(Beginning of Records for the task)

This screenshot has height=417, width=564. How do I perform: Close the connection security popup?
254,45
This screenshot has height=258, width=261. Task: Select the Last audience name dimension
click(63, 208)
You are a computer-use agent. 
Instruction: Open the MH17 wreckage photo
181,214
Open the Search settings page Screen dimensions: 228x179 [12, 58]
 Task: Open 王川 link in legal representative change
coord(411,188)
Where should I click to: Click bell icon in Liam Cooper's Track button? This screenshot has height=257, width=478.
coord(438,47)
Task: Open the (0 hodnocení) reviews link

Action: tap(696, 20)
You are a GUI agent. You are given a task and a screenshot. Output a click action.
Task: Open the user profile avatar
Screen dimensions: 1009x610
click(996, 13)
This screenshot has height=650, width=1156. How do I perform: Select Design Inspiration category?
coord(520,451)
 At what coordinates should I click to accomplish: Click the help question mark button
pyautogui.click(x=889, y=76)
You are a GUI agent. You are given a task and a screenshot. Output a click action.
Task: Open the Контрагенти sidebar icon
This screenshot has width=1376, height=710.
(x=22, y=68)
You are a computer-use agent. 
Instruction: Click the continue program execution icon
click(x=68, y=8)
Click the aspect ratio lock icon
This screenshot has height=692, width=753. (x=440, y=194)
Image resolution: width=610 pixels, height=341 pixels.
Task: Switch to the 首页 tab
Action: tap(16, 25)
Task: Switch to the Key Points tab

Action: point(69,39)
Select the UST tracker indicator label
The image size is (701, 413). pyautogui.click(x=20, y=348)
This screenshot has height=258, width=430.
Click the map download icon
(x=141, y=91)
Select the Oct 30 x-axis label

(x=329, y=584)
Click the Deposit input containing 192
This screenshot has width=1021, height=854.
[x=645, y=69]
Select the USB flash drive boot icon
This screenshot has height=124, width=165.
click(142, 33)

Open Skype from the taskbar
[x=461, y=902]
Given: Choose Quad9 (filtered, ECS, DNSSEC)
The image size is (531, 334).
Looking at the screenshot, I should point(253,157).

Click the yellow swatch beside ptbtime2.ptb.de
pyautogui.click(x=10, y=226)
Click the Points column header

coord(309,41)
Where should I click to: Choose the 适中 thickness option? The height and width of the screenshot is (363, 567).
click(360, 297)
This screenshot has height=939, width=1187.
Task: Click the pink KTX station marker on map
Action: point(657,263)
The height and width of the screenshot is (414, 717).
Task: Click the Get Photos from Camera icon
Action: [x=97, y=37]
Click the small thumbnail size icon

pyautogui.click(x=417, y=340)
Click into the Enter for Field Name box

(End of Records for the task)

**Task instructions**
All records are to be written out exactly.

**Answer**
This screenshot has height=417, width=564. How do I perform: Close the connection security popup?
254,45
This screenshot has height=258, width=261. Task: Select the Last audience name dimension
click(63, 208)
You are a computer-use agent. 
Instruction: Open the MH17 wreckage photo
181,214
Open the Search settings page Screen dimensions: 228x179 [12, 58]
 Task: Open 王川 link in legal representative change
coord(411,188)
Where should I click to: Click bell icon in Liam Cooper's Track button? This screenshot has height=257, width=478.
coord(438,47)
Task: Open the (0 hodnocení) reviews link

Action: tap(696, 20)
You are a GUI agent. You are given a task and a screenshot. Output a click action.
Task: Open the user profile avatar
Screen dimensions: 1009x610
click(996, 13)
This screenshot has height=650, width=1156. How do I perform: Select Design Inspiration category?
coord(520,451)
 At what coordinates should I click to accomplish: Click the help question mark button
pyautogui.click(x=889, y=76)
You are a GUI agent. You are given a task and a screenshot. Output a click action.
Task: Open the Контрагенти sidebar icon
This screenshot has width=1376, height=710.
(x=22, y=68)
You are a computer-use agent. 
Instruction: Click the continue program execution icon
click(x=68, y=8)
Click the aspect ratio lock icon
This screenshot has height=692, width=753. (x=440, y=194)
Image resolution: width=610 pixels, height=341 pixels.
Task: Switch to the 首页 tab
Action: tap(16, 25)
Task: Switch to the Key Points tab

Action: point(69,39)
Select the UST tracker indicator label
The image size is (701, 413). pyautogui.click(x=20, y=348)
This screenshot has height=258, width=430.
Click the map download icon
(x=141, y=91)
Select the Oct 30 x-axis label

(x=329, y=584)
Click the Deposit input containing 192
This screenshot has width=1021, height=854.
[x=645, y=69]
Select the USB flash drive boot icon
This screenshot has height=124, width=165.
click(142, 33)

Open Skype from the taskbar
[x=461, y=902]
Given: Choose Quad9 (filtered, ECS, DNSSEC)
The image size is (531, 334).
Looking at the screenshot, I should point(253,157).

Click the yellow swatch beside ptbtime2.ptb.de
pyautogui.click(x=10, y=226)
Click the Points column header

coord(309,41)
Where should I click to: Choose the 适中 thickness option? The height and width of the screenshot is (363, 567).
click(360, 297)
This screenshot has height=939, width=1187.
Task: Click the pink KTX station marker on map
Action: point(657,263)
The height and width of the screenshot is (414, 717).
Task: Click the Get Photos from Camera icon
Action: [x=97, y=37]
Click the small thumbnail size icon

pyautogui.click(x=417, y=340)
Click into the Enter for Field Name box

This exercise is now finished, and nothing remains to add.